Dataset entries

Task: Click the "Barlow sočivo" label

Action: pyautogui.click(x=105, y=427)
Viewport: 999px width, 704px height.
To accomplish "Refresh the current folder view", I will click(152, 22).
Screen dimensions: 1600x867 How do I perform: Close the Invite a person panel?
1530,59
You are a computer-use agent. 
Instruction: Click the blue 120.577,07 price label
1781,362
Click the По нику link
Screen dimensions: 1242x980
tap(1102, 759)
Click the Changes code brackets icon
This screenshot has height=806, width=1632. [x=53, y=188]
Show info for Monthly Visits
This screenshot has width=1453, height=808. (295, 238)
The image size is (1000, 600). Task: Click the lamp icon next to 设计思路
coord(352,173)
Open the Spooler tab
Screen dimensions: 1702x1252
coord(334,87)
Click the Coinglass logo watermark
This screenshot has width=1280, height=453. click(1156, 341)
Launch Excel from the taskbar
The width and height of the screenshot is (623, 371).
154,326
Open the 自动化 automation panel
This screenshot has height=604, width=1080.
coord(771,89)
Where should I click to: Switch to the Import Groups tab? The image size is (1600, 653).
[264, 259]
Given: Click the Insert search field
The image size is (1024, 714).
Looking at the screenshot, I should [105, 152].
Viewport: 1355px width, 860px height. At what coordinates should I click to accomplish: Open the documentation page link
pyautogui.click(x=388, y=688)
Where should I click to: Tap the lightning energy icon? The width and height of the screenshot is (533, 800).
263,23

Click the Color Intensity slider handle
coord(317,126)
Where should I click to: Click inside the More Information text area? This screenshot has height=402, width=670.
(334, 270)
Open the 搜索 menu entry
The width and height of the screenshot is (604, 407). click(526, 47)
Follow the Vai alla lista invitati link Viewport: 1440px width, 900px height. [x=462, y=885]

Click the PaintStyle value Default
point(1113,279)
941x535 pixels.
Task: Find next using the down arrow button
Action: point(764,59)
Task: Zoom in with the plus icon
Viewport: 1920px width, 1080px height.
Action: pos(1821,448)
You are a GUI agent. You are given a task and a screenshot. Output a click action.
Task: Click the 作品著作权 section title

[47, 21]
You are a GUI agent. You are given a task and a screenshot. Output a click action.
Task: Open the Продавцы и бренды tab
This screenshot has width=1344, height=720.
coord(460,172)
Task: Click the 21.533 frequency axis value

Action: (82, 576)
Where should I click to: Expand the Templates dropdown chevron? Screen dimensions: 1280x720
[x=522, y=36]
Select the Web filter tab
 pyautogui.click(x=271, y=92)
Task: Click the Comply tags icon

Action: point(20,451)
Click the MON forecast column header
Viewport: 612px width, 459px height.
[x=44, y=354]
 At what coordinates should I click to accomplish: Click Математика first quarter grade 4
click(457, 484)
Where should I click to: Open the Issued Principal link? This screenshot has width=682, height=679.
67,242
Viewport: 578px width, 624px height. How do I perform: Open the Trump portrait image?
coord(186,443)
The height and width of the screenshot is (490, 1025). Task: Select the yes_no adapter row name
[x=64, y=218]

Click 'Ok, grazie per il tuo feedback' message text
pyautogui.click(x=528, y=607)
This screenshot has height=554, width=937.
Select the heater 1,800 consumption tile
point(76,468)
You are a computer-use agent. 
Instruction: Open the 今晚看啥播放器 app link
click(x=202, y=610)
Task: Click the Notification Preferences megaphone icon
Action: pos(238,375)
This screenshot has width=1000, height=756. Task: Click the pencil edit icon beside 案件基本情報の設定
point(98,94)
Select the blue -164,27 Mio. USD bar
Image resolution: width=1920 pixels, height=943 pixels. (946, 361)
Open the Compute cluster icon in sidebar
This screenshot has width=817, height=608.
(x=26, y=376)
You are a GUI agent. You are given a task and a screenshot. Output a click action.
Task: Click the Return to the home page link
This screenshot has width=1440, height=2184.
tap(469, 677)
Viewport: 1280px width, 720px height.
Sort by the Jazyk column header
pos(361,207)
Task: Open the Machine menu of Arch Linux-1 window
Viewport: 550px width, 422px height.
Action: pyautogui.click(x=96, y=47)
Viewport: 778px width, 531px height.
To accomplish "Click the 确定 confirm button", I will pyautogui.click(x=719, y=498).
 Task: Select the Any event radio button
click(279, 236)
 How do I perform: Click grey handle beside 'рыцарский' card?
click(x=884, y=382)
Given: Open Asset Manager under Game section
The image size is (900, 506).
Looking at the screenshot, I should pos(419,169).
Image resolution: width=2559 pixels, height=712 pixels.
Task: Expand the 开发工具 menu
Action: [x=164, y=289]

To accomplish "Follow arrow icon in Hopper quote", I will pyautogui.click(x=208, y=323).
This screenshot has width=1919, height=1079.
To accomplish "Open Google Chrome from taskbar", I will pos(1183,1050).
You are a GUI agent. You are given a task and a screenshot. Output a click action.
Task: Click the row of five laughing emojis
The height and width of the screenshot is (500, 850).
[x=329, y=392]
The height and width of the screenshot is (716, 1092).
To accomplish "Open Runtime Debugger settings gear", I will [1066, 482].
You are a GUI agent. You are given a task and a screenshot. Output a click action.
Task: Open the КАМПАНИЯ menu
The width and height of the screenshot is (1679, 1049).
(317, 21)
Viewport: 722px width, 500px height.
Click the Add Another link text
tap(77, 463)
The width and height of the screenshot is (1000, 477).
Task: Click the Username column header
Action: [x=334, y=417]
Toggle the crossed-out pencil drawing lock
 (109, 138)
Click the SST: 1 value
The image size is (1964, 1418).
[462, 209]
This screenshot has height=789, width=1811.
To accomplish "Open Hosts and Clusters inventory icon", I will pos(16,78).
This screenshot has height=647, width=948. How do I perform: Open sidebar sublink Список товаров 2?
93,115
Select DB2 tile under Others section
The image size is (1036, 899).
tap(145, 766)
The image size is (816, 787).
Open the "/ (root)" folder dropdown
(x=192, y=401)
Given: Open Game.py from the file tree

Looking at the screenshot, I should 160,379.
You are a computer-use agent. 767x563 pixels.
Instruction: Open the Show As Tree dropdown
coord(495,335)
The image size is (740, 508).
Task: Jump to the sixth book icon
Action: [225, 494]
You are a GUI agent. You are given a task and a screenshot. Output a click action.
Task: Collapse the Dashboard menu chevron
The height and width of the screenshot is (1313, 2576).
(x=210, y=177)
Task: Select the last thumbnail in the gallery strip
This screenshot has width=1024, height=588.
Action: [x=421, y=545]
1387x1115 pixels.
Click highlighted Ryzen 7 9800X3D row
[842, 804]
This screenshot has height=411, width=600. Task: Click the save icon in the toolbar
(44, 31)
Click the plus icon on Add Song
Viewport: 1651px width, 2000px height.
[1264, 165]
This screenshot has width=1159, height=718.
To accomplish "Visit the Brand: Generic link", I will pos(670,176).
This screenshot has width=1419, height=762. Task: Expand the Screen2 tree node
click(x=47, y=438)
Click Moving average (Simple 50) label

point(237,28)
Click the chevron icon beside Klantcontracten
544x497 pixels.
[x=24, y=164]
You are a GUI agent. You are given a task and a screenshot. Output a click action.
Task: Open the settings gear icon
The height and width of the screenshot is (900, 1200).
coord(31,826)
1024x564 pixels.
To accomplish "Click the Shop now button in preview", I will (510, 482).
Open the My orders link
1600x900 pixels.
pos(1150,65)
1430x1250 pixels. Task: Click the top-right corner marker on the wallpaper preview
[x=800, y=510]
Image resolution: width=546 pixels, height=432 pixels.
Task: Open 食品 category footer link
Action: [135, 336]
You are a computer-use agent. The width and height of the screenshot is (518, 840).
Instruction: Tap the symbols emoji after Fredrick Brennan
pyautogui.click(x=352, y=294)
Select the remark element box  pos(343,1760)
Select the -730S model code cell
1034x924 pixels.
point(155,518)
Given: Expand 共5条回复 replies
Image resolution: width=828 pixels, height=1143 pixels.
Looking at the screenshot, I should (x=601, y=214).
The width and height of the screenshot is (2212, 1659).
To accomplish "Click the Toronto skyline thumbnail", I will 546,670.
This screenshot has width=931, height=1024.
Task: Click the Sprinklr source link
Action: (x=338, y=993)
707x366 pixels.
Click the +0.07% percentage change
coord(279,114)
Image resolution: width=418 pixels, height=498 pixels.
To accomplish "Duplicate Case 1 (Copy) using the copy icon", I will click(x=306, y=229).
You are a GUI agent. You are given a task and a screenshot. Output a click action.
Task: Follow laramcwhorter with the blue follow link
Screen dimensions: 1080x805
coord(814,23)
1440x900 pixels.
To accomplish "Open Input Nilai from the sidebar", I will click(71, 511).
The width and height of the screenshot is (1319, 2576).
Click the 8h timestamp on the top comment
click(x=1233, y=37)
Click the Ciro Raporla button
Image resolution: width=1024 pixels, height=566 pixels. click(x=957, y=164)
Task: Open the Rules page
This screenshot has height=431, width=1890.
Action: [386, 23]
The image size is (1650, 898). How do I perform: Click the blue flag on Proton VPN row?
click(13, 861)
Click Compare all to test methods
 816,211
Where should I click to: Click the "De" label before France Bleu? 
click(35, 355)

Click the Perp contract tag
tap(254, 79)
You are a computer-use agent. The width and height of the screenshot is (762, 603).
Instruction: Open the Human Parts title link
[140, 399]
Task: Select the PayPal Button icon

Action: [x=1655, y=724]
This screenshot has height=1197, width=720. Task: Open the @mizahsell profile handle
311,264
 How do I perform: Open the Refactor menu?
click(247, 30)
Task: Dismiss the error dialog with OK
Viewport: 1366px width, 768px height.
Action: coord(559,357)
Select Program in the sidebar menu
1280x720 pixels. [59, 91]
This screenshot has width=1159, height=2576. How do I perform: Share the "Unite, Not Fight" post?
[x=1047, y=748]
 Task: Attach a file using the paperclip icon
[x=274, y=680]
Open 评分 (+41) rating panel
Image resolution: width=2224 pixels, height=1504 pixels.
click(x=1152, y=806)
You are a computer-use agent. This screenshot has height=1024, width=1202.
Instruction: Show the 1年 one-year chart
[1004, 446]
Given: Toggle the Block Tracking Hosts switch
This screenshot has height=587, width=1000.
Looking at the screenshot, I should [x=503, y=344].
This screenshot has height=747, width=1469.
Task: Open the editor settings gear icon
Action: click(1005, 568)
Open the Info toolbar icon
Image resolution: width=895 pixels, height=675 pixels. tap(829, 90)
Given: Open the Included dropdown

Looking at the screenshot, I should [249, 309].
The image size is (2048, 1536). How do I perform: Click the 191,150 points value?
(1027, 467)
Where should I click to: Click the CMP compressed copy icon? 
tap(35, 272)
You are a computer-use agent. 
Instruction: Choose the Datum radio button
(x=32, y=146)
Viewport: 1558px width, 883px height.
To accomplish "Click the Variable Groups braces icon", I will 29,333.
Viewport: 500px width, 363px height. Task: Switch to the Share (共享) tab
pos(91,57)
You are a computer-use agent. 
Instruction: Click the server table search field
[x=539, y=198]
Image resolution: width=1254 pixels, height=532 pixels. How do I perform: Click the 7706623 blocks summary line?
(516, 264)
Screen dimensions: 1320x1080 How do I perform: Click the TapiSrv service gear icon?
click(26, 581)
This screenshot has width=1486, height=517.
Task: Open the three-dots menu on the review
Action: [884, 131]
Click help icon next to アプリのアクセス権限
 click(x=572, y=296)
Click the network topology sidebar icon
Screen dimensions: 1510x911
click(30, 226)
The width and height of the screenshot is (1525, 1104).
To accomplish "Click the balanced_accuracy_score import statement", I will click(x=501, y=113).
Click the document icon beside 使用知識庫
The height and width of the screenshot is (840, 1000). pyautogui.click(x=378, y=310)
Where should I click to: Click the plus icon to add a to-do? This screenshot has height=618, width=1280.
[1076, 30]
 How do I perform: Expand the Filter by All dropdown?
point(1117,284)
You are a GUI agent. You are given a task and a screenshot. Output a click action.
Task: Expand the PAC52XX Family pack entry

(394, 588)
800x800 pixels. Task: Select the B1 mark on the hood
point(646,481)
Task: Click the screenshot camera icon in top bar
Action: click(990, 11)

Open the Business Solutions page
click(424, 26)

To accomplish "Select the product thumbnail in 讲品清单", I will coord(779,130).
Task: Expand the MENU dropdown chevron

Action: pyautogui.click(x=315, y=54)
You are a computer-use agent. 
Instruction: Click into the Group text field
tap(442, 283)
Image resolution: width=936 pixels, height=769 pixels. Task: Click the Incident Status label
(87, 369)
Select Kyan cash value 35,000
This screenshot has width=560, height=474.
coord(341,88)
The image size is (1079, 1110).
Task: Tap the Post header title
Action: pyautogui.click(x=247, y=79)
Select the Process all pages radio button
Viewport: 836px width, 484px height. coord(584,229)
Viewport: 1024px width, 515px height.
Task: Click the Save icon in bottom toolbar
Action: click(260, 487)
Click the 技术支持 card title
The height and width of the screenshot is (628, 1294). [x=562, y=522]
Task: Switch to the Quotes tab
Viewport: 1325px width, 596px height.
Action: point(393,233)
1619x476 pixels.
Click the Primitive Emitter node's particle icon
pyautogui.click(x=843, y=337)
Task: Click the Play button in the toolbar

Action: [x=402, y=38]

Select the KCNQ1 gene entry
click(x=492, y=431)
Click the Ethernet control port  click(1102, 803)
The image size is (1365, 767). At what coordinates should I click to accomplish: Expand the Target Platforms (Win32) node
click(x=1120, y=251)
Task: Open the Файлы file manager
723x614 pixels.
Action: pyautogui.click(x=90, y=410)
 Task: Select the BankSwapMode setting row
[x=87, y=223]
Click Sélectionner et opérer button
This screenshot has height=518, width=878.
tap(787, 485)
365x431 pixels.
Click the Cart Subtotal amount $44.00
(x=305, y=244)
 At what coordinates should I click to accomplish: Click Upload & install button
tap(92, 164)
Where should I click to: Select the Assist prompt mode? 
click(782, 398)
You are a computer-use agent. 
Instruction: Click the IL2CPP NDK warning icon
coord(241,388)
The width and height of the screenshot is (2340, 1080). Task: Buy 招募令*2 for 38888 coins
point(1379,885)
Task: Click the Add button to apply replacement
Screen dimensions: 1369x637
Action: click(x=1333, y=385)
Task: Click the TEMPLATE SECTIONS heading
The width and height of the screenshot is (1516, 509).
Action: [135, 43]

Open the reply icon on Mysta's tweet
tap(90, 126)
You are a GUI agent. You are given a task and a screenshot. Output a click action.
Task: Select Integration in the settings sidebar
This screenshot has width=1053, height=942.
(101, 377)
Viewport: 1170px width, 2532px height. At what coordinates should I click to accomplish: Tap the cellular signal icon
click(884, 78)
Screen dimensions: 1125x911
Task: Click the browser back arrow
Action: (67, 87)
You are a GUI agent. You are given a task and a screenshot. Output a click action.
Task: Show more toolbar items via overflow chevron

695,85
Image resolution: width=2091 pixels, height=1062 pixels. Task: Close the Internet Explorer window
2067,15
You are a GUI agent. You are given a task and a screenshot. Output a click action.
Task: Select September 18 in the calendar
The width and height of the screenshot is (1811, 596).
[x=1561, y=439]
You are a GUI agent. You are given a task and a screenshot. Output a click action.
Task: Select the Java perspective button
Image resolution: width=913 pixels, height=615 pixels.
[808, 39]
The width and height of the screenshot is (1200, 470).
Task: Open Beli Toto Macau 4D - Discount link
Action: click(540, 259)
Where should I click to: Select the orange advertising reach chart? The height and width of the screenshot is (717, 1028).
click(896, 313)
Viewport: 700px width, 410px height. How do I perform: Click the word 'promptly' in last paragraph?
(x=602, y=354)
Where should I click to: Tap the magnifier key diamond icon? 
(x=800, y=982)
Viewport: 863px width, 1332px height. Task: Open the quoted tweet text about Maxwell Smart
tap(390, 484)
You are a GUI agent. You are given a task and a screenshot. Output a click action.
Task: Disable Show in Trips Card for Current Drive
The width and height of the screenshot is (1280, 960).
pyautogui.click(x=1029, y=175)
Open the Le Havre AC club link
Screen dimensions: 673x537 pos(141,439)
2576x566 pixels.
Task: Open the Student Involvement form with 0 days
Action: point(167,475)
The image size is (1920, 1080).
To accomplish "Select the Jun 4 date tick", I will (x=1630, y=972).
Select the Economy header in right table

WHAT THIS TASK INVOLVES
As listed above, the lines from the line with "The height and width of the screenshot is (716, 1092)." to the line with "Task: Open the КАМПАНИЯ menu" are to be echoed exactly, with both ends included and nothing added.

WRITTEN RESPONSE
The height and width of the screenshot is (716, 1092).
To accomplish "Open Runtime Debugger settings gear", I will [1066, 482].
You are a GUI agent. You are given a task and a screenshot. Output a click action.
Task: Open the КАМПАНИЯ menu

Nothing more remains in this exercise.